Dear Mr. Berko: What can you tell me about a company called Uniti Group, which has a 15.49 percent dividend yield? Do you think the dividend is safe, and would you buy the stock for long-term growth and income? My stockbroker — who lives in Little Rock, Ark., where the company is based — is aggressively recommending the stock, and his enthusiasm is very catching, especially with the high-yielding dividend. He occasionally has coffee with some of the company’s employees. So, would you recommend that I buy 1,000 shares?
— K.K., Jonesboro, Ark.
Dear K.K.: Maybe! Read on, but keep in mind that your broker may be a little too close to the company to give the best advice.

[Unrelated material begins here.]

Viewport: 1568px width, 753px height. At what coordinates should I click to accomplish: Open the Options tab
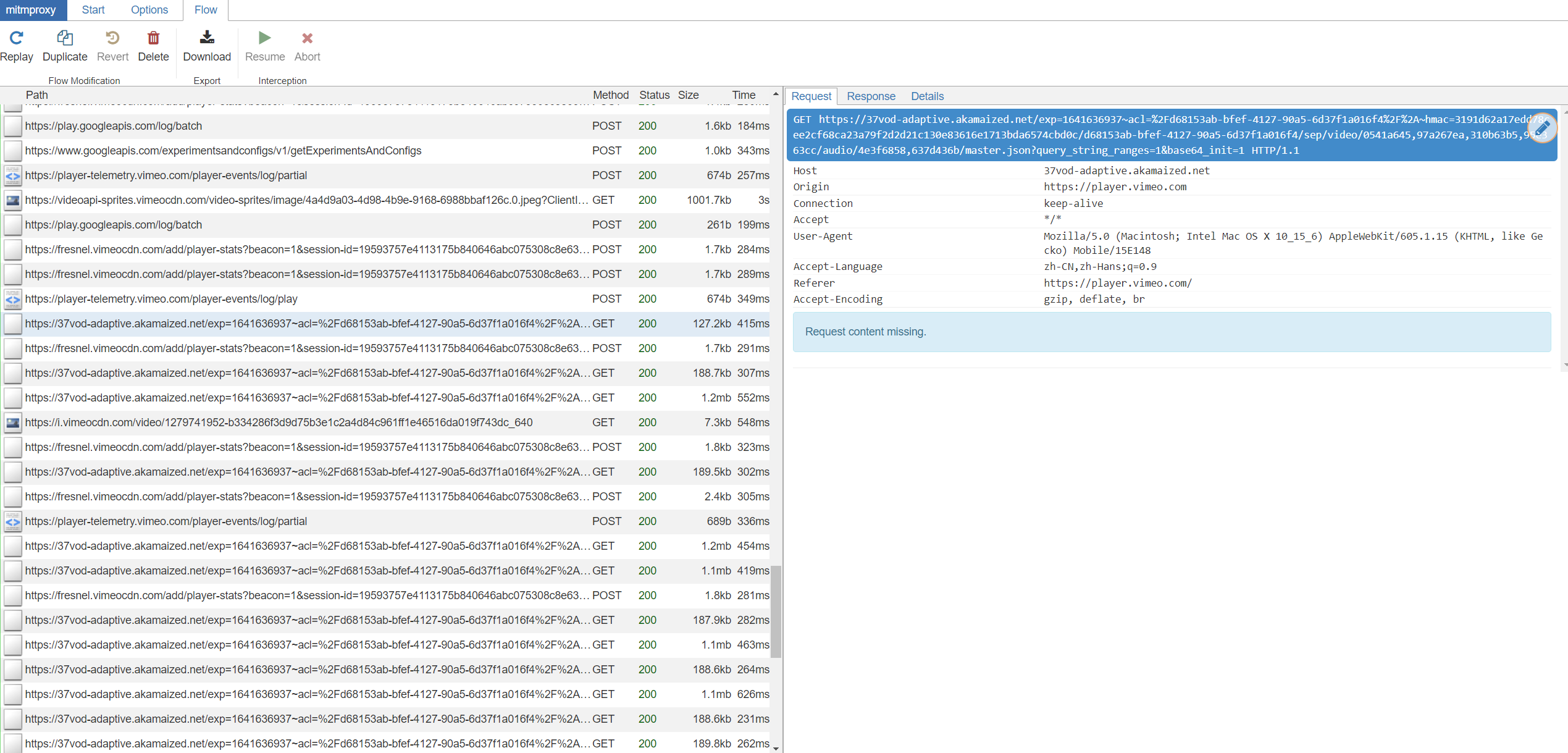(149, 10)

Uniti Group (UNIT-$16.07) is an internally managed real estate investment trust that intends to prosper via the acquisition and construction of mission-critical infrastructure for the communications industry in the U.S. and a very dangerous country (for tourists) called Mexico. Formerly known as Communications Sales & Leasing, its name was changed to Uniti Group in February 2017. UNIT runs four business divisions: leasing, fiber infrastructure, consumer competitive local exchange carrier and those countries’ 80-foot towers for the wireless industry that scorch the landscape with huge, ugly partitions of steel that look like scary next-century gamma ray weapons. UNIT also acquires and leases data centers and consumer broadband, and it provides infrastructure solutions such as cell site backhaul for wireless carriers. Its fiber network consists of 610,000 strand miles of fiber, with 6,000 customer connections, plus 470 wireless communication towers. And Kenny Gunderman, who is president and CEO, owns 272,000 shares of UNIT’s 163 million-share float. Some 73 percent is held by institutions.

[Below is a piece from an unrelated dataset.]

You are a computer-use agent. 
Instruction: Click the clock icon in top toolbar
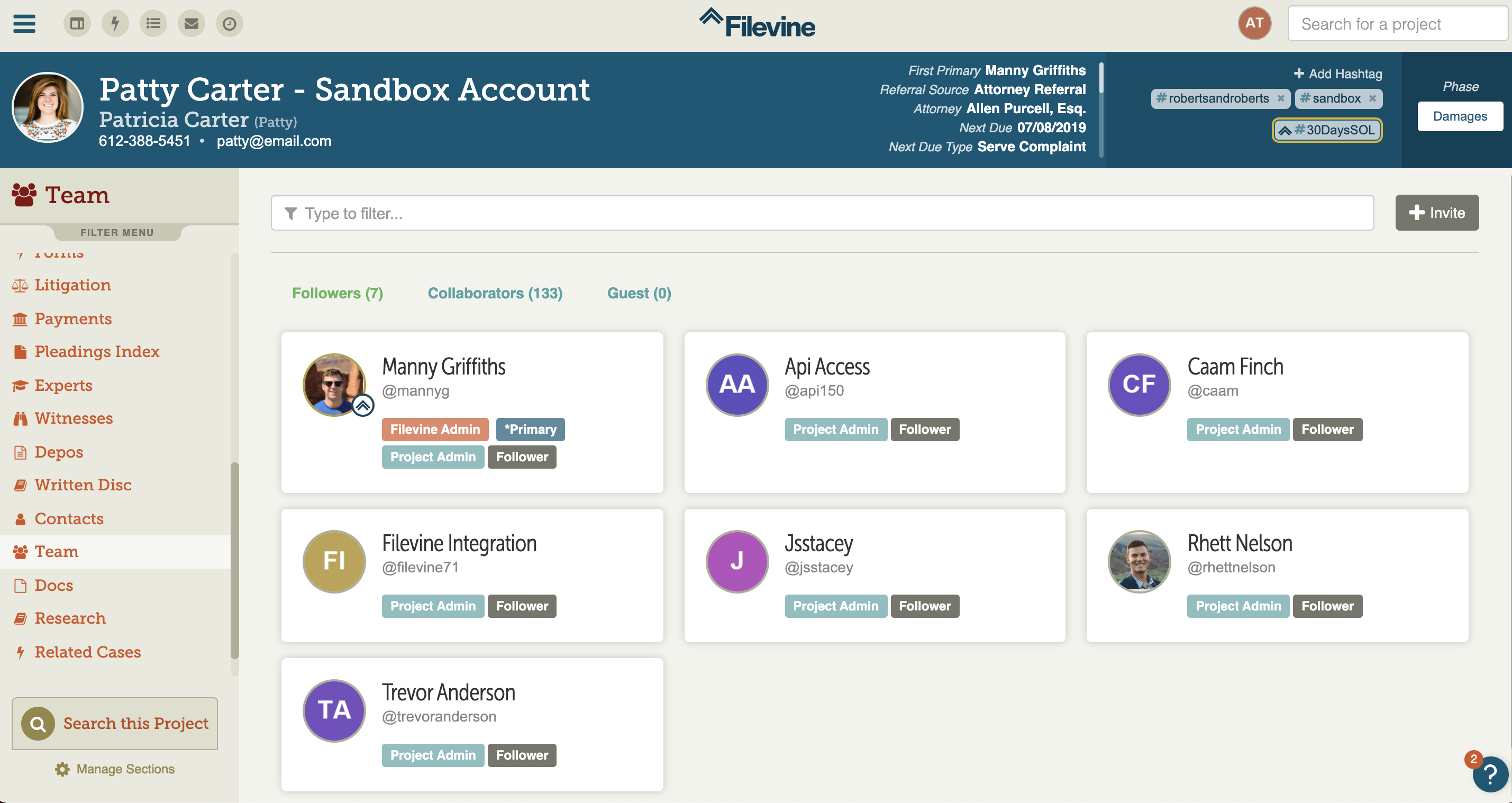pos(230,23)
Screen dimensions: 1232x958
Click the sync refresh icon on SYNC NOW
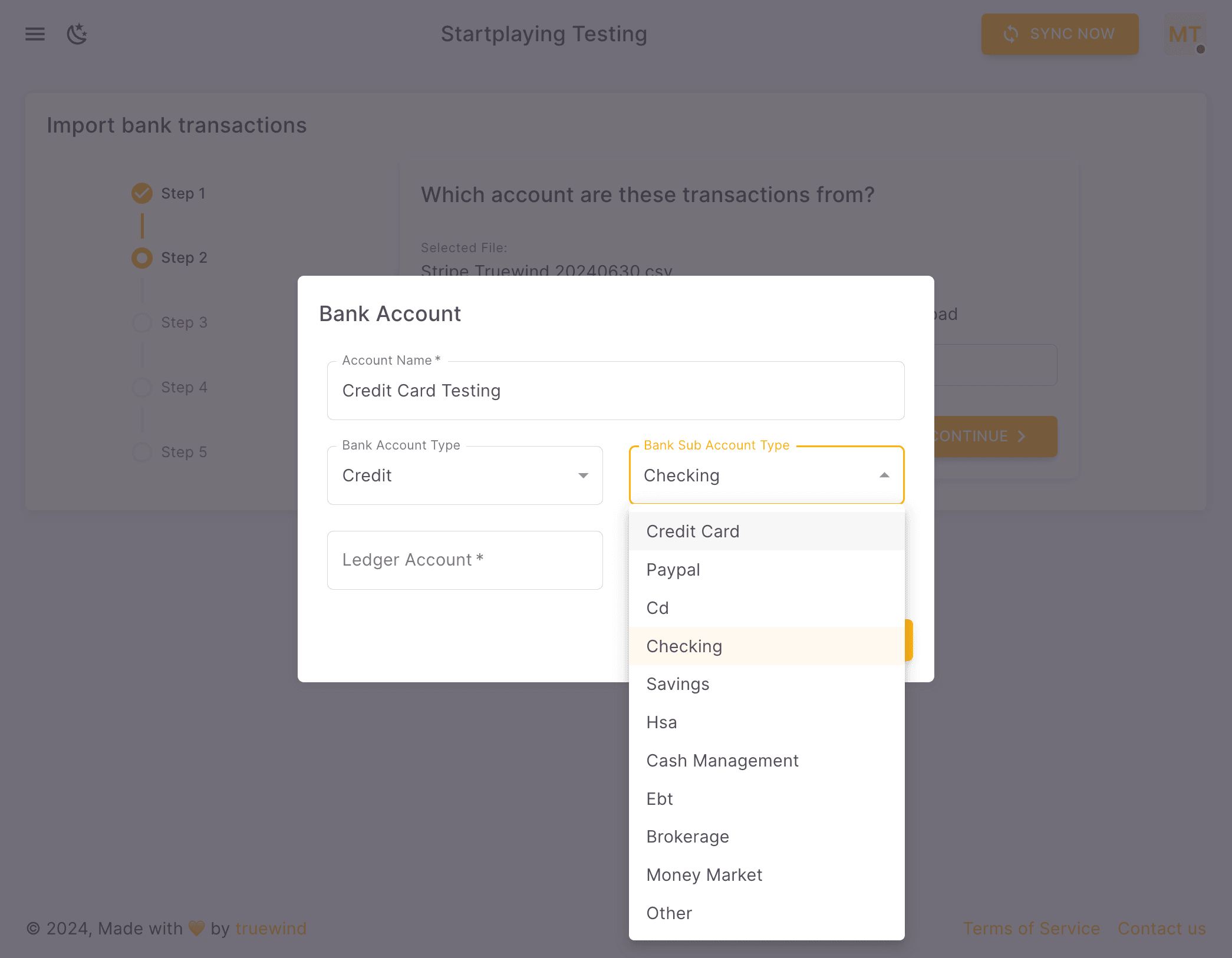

UNIT’s quarterly 60-cent dividend yields, as you said, a sweet 15.49 percent, and of the 11 analysts who follow the company, seven have “buy” rankings, while the remaining four rate UNIT as a “hold.” But I’m not impressed with UNIT’s slow-growing revenues and its projected loss for 2018, and I have a sneaking suspicion that UNIT management will lower the $2.40 dividend this year by as much as a couple of dimes a share to pay the interest on the company’s growing debt and to bolster its shrinking funds from operations. There is a 7.6 million-share short position (represents about four days of trading), which I suspect began to build when UNIT’s shares began trading in the $30s. That was in February 2017, when traders realized that UNIT would not meet the previous year’s revenue goal. Ned Davis Research, Zacks and Charles Schwab don’t care a hoot for UNIT. However, Vanguard, BlackRock, Bank of New York Mellon, State Street, Oppenheimer and Ameriprise have not been sellers and own significant blocks of UNIT.